▸ What you are asked to do
Copy out the lines starting with the line that contains "This screenshot has" and going on through the line that contains "(x=313, y=289)", requests included, and adjust every coordinate in the answers by -38.

▸ Entries shown

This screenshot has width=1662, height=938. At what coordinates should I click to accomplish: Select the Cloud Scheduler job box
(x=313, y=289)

==

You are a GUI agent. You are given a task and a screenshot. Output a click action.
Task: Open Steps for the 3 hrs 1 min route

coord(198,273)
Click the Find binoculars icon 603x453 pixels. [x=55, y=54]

▸ Solution below
This screenshot has width=1662, height=938. At what coordinates should I click to accomplish: Select the Cloud Scheduler job box
(x=275, y=251)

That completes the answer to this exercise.